I'm so damn tired and heartbroken. Over the last year there's been a huge decline in my grandmother with her Alzheimer's. Never in a million years did I think she'd get like this... never thought she'd get old and lose her mind. Her memory is getting worse by the day. She used to just be forgetful, but now she forgets everything within one minute of saying it. It's frustrating, annoying at times, but mostly heartbreaking. 

I wouldn't wish this disease on anyone, not even my worst enemy. Seeing your loved one forgetting everything from the current as well as the past. No longer able to take care of themselves... we do everything for her. Doing everything isn't an issue, that's minor, although it's mentally exhausting. Earlier she wanted to buy a card and send it to her parents for Christmas... wondering if they've put their Christmas tree up yet. She was thinking that she should give them a call, since it's been a while. Her mother has been dead for over 40 years, and father longer. 

Friday, 2 December 2022

So Much Has Changed #newjob #feelingbetter #flu #alzheimers

Brianna, © 2022 thismomneedswine.com
Quite a bit has changed since the last time I blogged. I'm still not well but feeling better then I was. It's like pulling teeth to try and get anywhere in the healthcare system. I'm able to function and work, but I'm limited physically due to the dizzy spells. I've been trying to push myself to do tasks, and I'm getting more done then previously. I'm not depressed like previously, and my anxiety is manageable. 

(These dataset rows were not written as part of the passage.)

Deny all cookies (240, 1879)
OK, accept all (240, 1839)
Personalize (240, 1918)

I've started a new job recently... same industry, but different company. I was previously working hybrid for an insurance company, and they wanted me back to the office. I didn't want to have to commute over an hour to and from work, so I found a 100% remote position elsewhere. Obviously I'm not allowed to disclose the two companies... only close family and friends would know. I must say though that I love the change and I'm so happy of my decision to make the switch.

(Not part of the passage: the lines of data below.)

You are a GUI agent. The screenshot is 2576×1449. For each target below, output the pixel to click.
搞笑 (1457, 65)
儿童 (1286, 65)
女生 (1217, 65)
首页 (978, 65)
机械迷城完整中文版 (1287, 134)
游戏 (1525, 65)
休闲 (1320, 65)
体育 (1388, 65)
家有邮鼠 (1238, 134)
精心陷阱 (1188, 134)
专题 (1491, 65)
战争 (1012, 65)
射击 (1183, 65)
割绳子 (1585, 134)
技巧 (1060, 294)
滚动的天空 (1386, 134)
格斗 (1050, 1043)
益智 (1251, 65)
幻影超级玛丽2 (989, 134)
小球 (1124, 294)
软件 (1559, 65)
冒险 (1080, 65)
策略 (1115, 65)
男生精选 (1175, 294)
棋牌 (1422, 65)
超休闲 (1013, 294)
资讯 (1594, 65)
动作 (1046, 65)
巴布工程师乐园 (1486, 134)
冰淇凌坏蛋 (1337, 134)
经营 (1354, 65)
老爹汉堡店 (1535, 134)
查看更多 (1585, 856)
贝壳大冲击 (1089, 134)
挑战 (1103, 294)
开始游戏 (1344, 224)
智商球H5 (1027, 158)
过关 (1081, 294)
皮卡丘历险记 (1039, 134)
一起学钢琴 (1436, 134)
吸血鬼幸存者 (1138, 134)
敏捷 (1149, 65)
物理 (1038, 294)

Kids are back to school here in Ontario, with zero mandates. It's only the third month into the new school year, and my daughter has already missed about two weeks worth due to sickness. The common cold/flu/covid just keeps getting passed around the classrooms, and all the kids keep getting sick over and over again. I'm so frustrated that parents keep sending their kids to school and spreading their germs. They can at the very least make them wear a mask... but no! My child is the only one in the classroom other then the teacher that wears a mask. It just gets me so fuckin angry... especially when I see her in so much pain trying to breathe at night. I'm terrified that if I have to visit the hospital here in Barrie, she won't be seen for over 24hours. Yes, there's been instances in Ontario where patients have waited over 40 hours before being admitted.